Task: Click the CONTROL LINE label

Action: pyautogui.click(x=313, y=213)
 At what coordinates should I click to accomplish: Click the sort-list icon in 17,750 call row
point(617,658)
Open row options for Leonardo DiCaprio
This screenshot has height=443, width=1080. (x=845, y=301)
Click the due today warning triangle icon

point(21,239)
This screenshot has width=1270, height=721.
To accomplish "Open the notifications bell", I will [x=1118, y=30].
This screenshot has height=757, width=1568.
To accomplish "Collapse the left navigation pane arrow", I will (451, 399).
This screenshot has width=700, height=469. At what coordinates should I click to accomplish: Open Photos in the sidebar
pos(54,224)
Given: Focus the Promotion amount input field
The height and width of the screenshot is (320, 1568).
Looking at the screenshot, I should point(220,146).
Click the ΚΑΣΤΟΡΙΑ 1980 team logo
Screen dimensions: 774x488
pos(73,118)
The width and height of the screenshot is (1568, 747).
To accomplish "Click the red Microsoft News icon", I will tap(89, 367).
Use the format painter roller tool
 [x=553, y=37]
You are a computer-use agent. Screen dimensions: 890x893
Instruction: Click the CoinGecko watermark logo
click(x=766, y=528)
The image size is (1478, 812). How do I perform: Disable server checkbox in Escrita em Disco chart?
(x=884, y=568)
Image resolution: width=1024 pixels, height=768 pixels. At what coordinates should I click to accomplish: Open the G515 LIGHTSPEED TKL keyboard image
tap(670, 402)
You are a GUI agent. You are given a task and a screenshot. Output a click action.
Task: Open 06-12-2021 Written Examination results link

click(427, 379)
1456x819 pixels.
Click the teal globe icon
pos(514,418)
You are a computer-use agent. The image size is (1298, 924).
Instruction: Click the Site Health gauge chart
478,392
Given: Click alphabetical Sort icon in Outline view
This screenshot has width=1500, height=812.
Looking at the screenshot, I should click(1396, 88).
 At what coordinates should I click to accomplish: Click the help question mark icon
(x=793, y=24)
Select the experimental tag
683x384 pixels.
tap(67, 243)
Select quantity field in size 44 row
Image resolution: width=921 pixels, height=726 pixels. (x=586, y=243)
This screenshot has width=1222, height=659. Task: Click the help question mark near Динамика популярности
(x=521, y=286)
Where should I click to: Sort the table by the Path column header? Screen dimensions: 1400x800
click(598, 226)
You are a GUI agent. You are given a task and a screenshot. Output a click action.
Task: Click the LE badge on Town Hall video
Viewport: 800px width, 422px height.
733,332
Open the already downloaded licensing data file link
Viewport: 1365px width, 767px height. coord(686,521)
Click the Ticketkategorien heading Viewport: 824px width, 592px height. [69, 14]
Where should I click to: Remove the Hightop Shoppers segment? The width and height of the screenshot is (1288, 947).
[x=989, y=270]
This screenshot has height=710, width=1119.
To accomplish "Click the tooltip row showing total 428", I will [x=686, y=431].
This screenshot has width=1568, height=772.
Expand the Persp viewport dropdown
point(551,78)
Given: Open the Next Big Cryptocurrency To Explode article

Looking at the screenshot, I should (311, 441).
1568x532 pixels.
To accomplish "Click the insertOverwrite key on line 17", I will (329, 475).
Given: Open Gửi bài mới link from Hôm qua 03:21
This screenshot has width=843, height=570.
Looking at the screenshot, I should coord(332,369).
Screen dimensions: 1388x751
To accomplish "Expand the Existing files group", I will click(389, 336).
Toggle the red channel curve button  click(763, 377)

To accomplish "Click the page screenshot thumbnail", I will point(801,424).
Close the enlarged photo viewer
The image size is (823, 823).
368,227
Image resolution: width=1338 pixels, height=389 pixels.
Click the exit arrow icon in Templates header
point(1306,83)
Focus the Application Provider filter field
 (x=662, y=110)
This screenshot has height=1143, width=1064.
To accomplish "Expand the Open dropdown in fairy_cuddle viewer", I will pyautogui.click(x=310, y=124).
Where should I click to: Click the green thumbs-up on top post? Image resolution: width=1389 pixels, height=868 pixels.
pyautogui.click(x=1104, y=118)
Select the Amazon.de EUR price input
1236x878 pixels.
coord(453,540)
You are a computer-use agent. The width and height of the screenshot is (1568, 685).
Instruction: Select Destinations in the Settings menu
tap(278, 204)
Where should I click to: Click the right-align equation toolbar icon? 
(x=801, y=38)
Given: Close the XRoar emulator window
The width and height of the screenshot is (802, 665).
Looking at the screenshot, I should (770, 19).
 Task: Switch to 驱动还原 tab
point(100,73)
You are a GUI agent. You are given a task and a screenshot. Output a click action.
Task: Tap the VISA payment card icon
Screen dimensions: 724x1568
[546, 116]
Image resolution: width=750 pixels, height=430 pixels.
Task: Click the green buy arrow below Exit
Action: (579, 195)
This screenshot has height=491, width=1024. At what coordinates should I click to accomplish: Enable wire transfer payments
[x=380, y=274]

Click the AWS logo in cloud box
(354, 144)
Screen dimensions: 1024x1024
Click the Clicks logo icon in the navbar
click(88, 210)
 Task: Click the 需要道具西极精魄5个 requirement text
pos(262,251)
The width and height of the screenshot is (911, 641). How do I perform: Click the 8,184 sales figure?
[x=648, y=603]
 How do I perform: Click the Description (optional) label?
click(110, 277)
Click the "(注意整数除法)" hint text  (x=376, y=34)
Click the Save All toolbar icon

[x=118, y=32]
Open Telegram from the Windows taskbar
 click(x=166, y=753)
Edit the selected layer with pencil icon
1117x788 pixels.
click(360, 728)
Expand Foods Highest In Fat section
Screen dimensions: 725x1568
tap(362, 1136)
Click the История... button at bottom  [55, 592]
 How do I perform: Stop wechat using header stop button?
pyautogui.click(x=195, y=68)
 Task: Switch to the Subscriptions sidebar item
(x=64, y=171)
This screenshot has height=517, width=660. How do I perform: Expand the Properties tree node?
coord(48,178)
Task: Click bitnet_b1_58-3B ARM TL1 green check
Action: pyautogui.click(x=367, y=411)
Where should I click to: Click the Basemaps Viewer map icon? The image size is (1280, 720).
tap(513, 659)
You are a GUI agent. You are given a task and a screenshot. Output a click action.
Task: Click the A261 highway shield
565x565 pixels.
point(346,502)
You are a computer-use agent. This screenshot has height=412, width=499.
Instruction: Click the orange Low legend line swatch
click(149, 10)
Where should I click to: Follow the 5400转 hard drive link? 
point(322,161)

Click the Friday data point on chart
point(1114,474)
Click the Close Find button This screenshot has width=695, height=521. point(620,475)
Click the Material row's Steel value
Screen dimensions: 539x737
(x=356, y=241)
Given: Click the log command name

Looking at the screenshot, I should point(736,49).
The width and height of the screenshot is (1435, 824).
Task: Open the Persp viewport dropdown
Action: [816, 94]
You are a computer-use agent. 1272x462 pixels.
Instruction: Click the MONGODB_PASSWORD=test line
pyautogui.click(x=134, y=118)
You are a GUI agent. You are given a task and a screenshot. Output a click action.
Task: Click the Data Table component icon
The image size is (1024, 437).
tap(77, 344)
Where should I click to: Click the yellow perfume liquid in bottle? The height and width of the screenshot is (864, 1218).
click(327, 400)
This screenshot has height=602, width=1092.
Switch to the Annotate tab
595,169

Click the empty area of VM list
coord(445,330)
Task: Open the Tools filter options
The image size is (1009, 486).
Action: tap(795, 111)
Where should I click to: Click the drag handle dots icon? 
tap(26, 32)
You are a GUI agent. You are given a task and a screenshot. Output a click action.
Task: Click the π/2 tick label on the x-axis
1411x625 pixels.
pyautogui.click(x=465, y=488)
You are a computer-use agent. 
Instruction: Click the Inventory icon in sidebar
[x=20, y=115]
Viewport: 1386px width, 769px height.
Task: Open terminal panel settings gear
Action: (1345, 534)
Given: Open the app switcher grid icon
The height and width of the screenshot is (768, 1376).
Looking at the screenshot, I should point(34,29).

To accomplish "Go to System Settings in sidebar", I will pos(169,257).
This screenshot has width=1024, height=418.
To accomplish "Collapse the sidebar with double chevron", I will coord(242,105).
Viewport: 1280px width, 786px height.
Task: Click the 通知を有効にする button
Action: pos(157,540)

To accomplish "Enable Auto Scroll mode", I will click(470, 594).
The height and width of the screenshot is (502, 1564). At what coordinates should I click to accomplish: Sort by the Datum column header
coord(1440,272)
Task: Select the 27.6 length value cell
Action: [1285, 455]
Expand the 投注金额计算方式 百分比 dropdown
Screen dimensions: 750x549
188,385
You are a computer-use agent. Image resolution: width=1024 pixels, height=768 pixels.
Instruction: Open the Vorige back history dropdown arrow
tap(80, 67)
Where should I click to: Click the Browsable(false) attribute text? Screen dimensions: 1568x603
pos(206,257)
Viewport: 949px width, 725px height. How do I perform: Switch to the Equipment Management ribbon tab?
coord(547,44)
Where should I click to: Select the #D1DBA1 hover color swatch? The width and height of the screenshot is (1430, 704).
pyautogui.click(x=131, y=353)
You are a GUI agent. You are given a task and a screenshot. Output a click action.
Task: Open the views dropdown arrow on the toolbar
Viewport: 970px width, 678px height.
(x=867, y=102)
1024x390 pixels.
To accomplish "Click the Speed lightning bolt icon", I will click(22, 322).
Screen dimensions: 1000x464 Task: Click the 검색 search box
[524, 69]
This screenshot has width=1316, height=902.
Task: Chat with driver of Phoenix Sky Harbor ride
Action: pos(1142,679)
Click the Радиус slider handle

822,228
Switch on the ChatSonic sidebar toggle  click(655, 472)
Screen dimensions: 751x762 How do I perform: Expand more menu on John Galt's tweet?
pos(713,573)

DIRECTIONS FOR THIS TASK: In the entries above, find each line with the string "computer" and copy it.

RESPONSE TO THE TASK:
You are a computer-use agent. Screen dimensions: 890x893
You are a computer-use agent. The image size is (1298, 924).
You are a computer-use agent. The width and height of the screenshot is (1568, 685).
You are a computer-use agent. This screenshot has height=412, width=499.
You are a computer-use agent. 1272x462 pixels.
You are a computer-use agent. 
You are a computer-use agent. Image resolution: width=1024 pixels, height=768 pixels.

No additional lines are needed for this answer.